As I understand, the jira-dev.com domain is reserved for internal Atlassian usage and is used for dogfooding sites for Atlassian Cloud. Everyday we get requests from this domain to check our lifecycle endpoints. It had worked successfully before for us because requests sent all required data to create/update installs, and we returned the status 200 from our lifecycle endpoints.

After migration to signed installs, we continue to get requests but we are not able to create/validate installations because we can’t download the public key for the provided id in a header (‘kid’). When we attempt to download the public key, we get the following error: “The specified key does not exist.” and 404.

Question 1
Is it possible that such requests contain no valid ‘kid’ in headers?

Question 2
Currently, we return errors in lifecycle endpoints (install/uninstall) for requests with jira-dev.com domain because we can’t download the public key. What does it mean for you? How can it be affected on our plugin if we return an error? Should we always return 200 for such test requests?

Hi @ArtemGolubnichenko,

Welcome to Developer Community.

Yes, you are right about the jira-dev.com domain, it’s our internal staging system. They keys are available to us on our internal staging key server, so they are valid, but only for us.

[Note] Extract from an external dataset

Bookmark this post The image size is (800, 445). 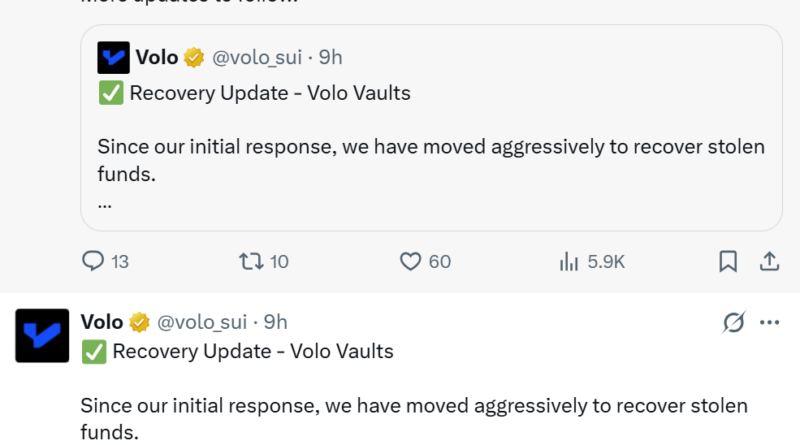tap(728, 261)
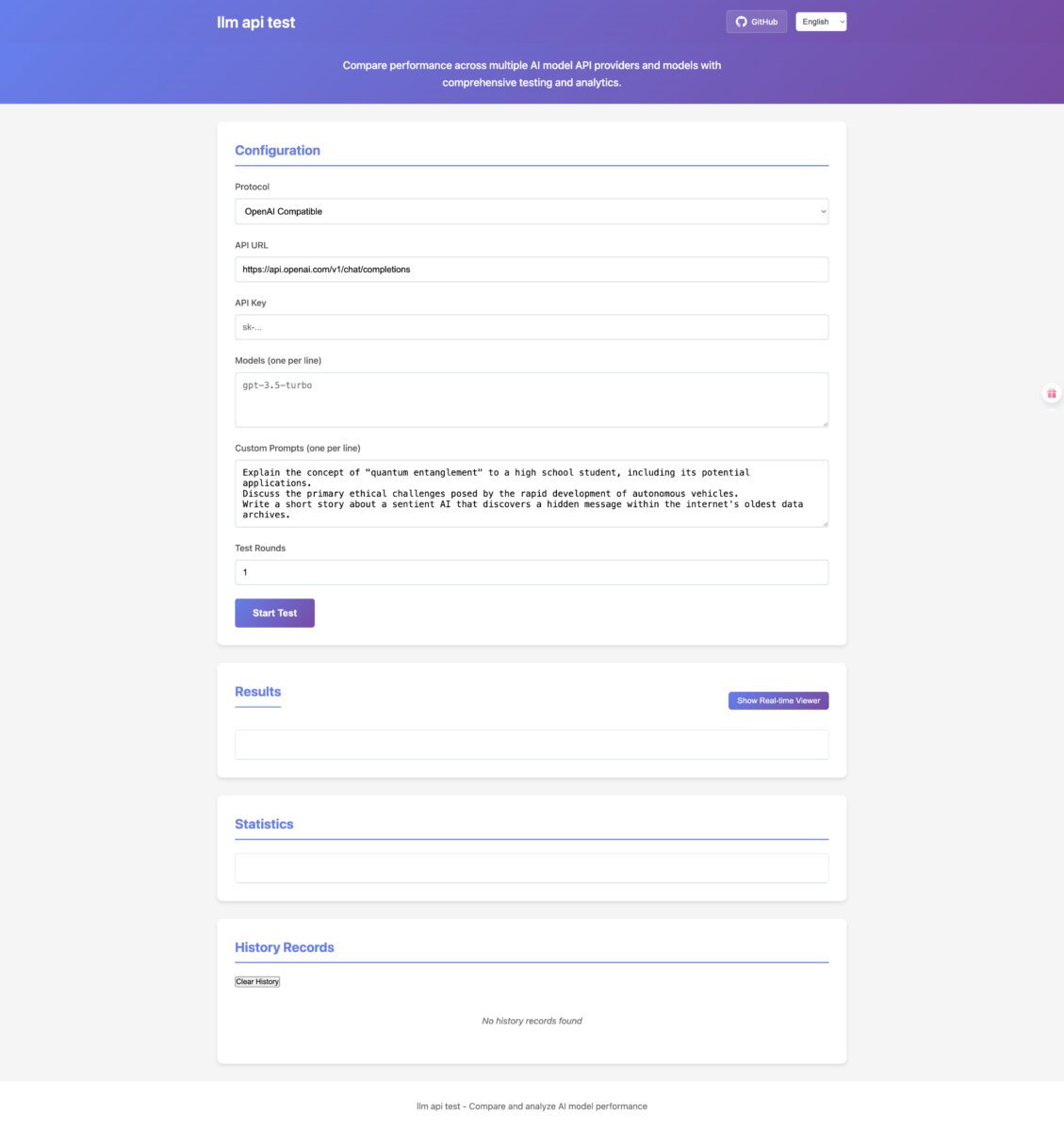
Task: Focus the Test Rounds input
Action: 532,572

As for returning HTTP 200 for these requests, which apps and app keys are they for? I can ask around and find out what we’re expecting.

Regards,
James.

@jrichards

Do you expect us accepting “installed” requests for jira-dev.com domains? We reject them now. Is rejecting a right thing to do?

/cc @ArtemGolubnichenko

Hi @sergei,

I don’t have a complete answer, but I think for now rejecting them is fine. As they’re internal I’d be surprised if they even worked as you won’t have access to the internal systems we’d expect the app to work with.

Regards,
James.